Let’s cut to the chase. When someone says they want to lose weight, what do they really mean?
They want to lose FAT.
I have yet to meet anyone who had the goal to lose lean muscle. When we say weight loss, we really mean fat loss.
How you achieve fat loss can be very different than how you achieve weight loss. This is one of the reasons I say diets don’t work. A diet means calorie restriction, many times without exercise. Sometimes it can mean severe calorie restriction, far below recommended levels for health. When you follow this route you’ll lose weight, but more often than not it will be more lean tissue than fat.
Real life example, I finally got to do a body composition analysis on someone who was doing the current hormone based fad diet of the moment whose name I won’t speak. This person had one “round” left to go and a goal to lose 10 lbs. In two weeks they met their goal. However using before and after tests, their 10 lbs of weight lost was 8.5 lbs lean mass and only 1.5 lbs fat mass. This person, unlike most others on this program, was exercising as well.
Not the results they were hoping for.
I realize this was a somewhat unscientific study with only one data point, but it is very much in line with the research on weight loss.

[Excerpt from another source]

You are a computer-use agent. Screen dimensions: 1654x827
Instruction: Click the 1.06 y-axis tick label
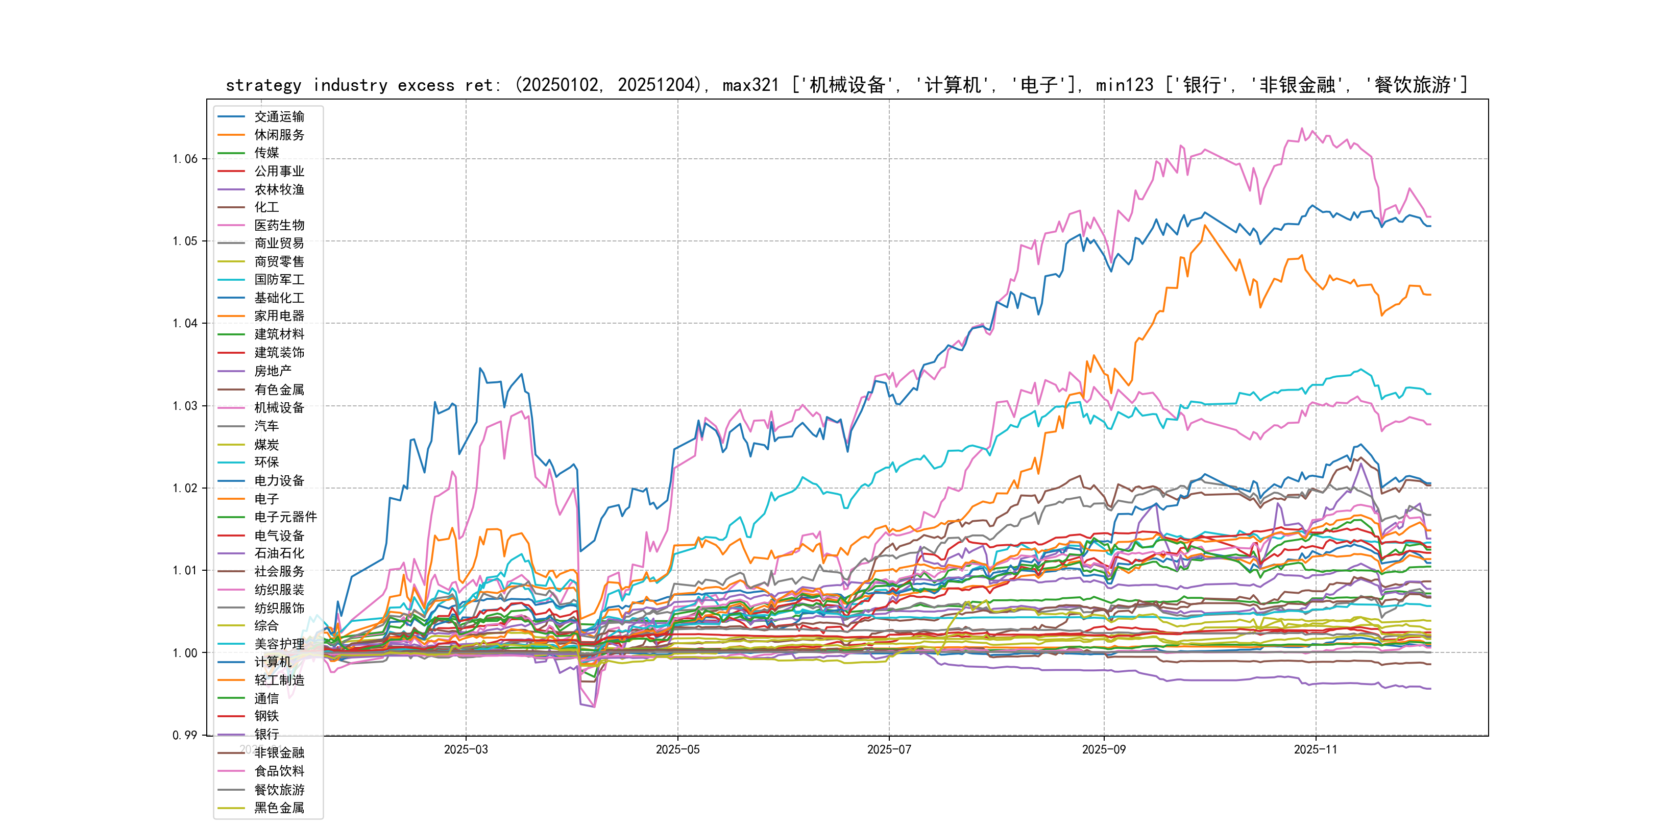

On average with calorie restriction alone, 25% of weight lost will be muscle mass. We know this is not good because muscle mass fires our metabolism, so losing it will slow it down in the long term.
If our true goal is fat loss, then exercise (particularly strength training) has to be part of the equation. Cardio is good for us. It burns fat and improves our health but it does not preserve muscle mass. By adding strength training you can work to preserve, and in some cases add, muscle mass.
So when you are thinking about your goals ask yourself this: Do you just want to be a smaller version of your squishy self or do you want to be a new leaner and stronger you?